Un roi à New York (A King in New York) – de Charles Chaplin – 1957
Peut-être le plus mal aimé des films de Chaplin, celui qui m’a en tout cas toujours paru être injustement sous-estimé. Oui, certains gags viennent d’une époque révolue, dont Chaplin fut l’incontestable roi (la scène du restaurant, avec l’orchestre très bruyant et les mimes pour commander). Et oui, Chaplin brasse énormément de thèmes forts, au risque de simplement les survoler.
En vrac, il égratigne la télévision, le Maccarthysme, le jeunisme, l’omniprésence de la publicité et toute forme d’intolérance… Et c’est vrai que certains de ces thèmes sont moins convaincants que les autres. Mais qu’importe, s’il y a bien une certaine naïveté, elle est d’une honnêteté et d’une conviction désarmantes.
Et quel plaisir de voir Chaplin, le vieux clown, se mettre en scène tel qu’en lui-même, conscient d’être devenu un dinosaure dans un monde qui n’est plus le sien, et finalement pas si différent de ce qu’il était du temps de Charlot.

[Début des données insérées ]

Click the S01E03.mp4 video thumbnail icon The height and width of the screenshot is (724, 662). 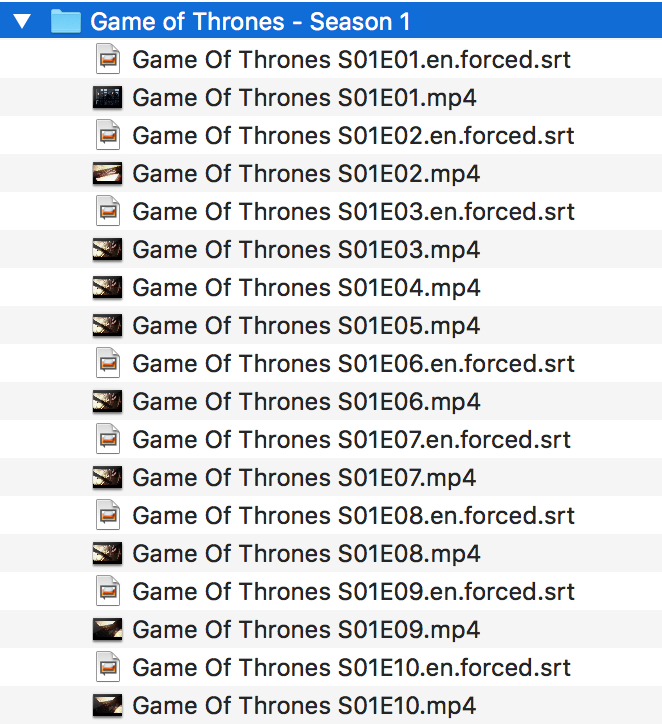click(107, 249)
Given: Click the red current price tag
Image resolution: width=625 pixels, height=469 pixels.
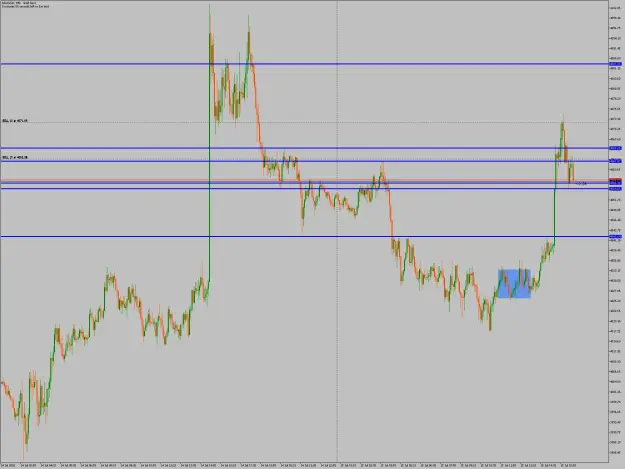Looking at the screenshot, I should pos(615,181).
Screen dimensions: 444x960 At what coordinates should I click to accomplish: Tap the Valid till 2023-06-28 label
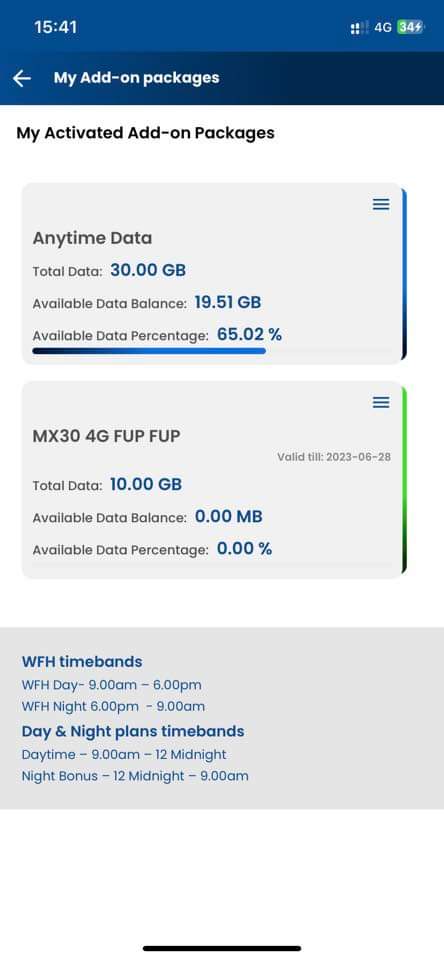(x=334, y=457)
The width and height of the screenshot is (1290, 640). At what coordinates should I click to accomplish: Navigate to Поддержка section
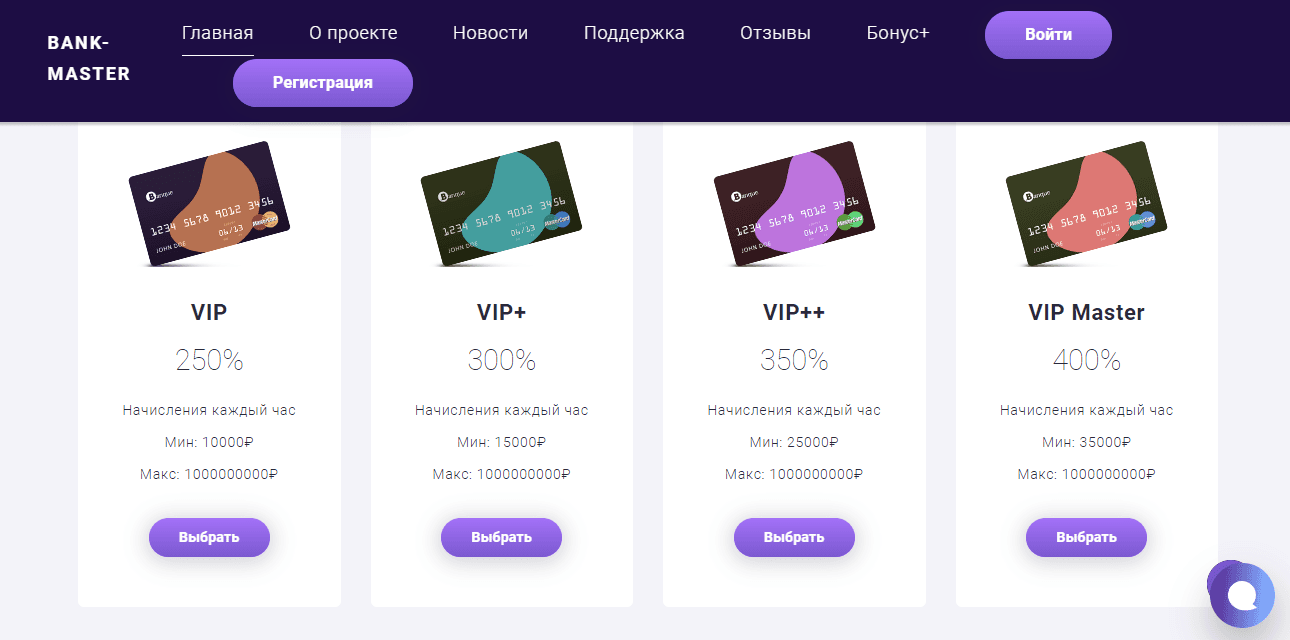coord(634,33)
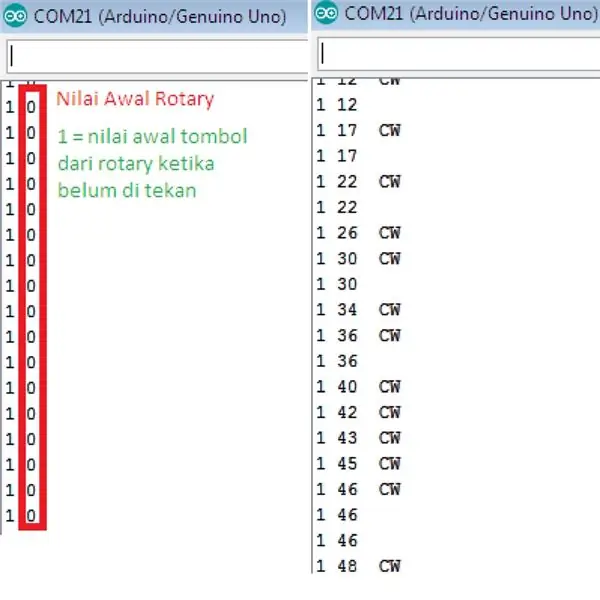Focus the left serial monitor send field
Viewport: 600px width, 600px height.
click(157, 56)
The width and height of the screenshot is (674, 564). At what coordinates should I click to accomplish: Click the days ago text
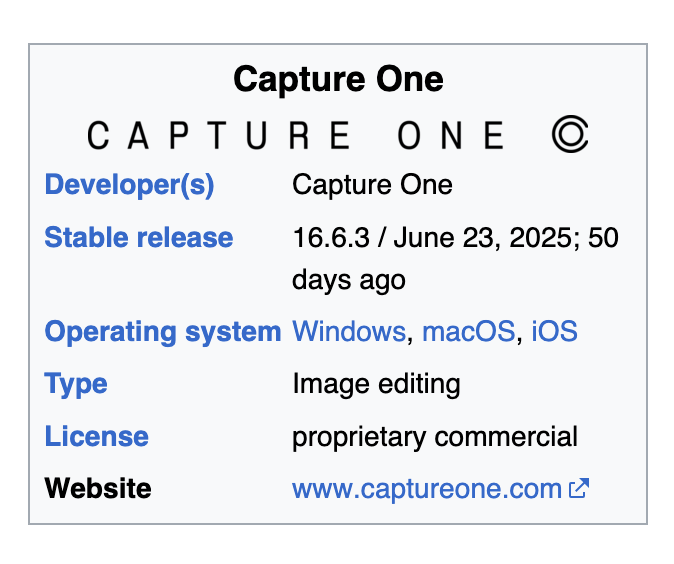(349, 280)

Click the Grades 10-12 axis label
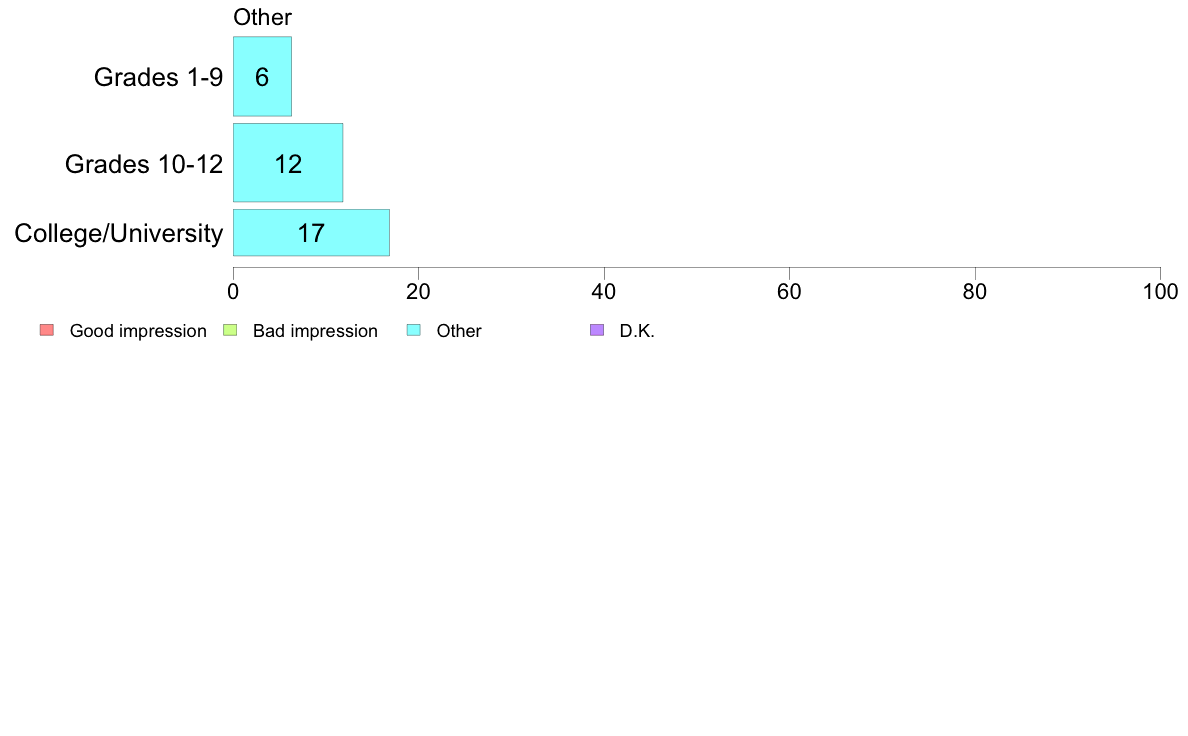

Lorsque le roi Shahdov se met à rire franchement, enfin, c’est d’ailleurs devant un spectacle de pantomime qui renvoie évidemment aux propres heures de gloire de Chaplin…
Un roi à New York est un film tout aussi personnel que Les Feux de la rampe. Une fois de plus, le film ne se comprend qu’au regard de la trajectoire personnelle de Chaplin. Sa critique rigolarde de la télévision évoque ainsi celle du cinéma parlant dans Les Lumières de la Ville ou Les Temps modernes. Et le parcours de ce roi sans patrie est évidemment une manière d’aborder son propre statut de cinéaste interdit de séjour aux Etats-Unis : Un roi à New York est son premier film tourné en Europe.
Mine de rien, il s’explique aussi. Communiste, Chaplin ? Cette bonne blague, aussi grotesque que d’évoquer un roi communiste, ce que fait la tristement fameuse commission des activités anti-américaines dans le film. Pour Chaplin, aucun parti politique n’a d’importance, seul compte l’humain. Et autant il rit (et fait rire) de la télévision ou de la chirurgie esthétique, autant ce thème-là est abordé avec une vraie gravité.
Derrière la critique de cette Amérique des années 50, on sent l’amour que porte Chaplin à ce pays qui lui a tout offert. Un amour inconditionnel, et malheureux, qui domine cette comédie parfois potache mais toujours sincère. C’est pour cette sincérité que le film est beau. Parce que le poids de son passé est là, toujours, dans chaque scène. Toute son histoire personnelle irrigue le film. Chaplin est son propre sujet, l’unique raison d’être du film.
La dernière scène est peut-être celle qui résume le mieux sa pensée. Le gamin (joué par Michael, le fils de Chaplin), aux si grandes idées communistes, a dénoncé des gens pour sortir ses parents de prison. Parce qu’au fond, pour Chaplin, derrière les convictions politiques, il y a d’abord l’humain. Et ce gamin est avant tout un fils qui veut revoir ses parents. C’est beau, d’une amertume abyssale et déchirante avec le regard perdu de l’enfant…
Mais Chaplin ne termine pas tout à fait son film sur cette image. Il ajoute une scène de départ, anodine, de celles qui annoncent un retour prochain. Chaplin a été mis à la porte de son pays d’adoption, et il ne ménage pas ses critiques dans son film. Mais il ne s’agit pas d’un divorce définitif : ce retour, il l’espère, on le sent. Toute proportion gardée, l’exilé continue sa vie en attendant des jours meilleurs… comme d’autres exilés presque deux décennies plus tôt, tels qu’il les filmait dans Le Dictateur.